**What to produce**
Please reproduce every one of the rows below word for word, changing nothing.

**Available data**

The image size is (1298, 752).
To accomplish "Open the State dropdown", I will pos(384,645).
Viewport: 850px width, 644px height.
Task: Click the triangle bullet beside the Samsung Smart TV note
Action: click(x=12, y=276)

**Result of this exercise**
The image size is (1298, 752).
To accomplish "Open the State dropdown", I will pos(384,645).
Viewport: 850px width, 644px height.
Task: Click the triangle bullet beside the Samsung Smart TV note
Action: click(x=12, y=276)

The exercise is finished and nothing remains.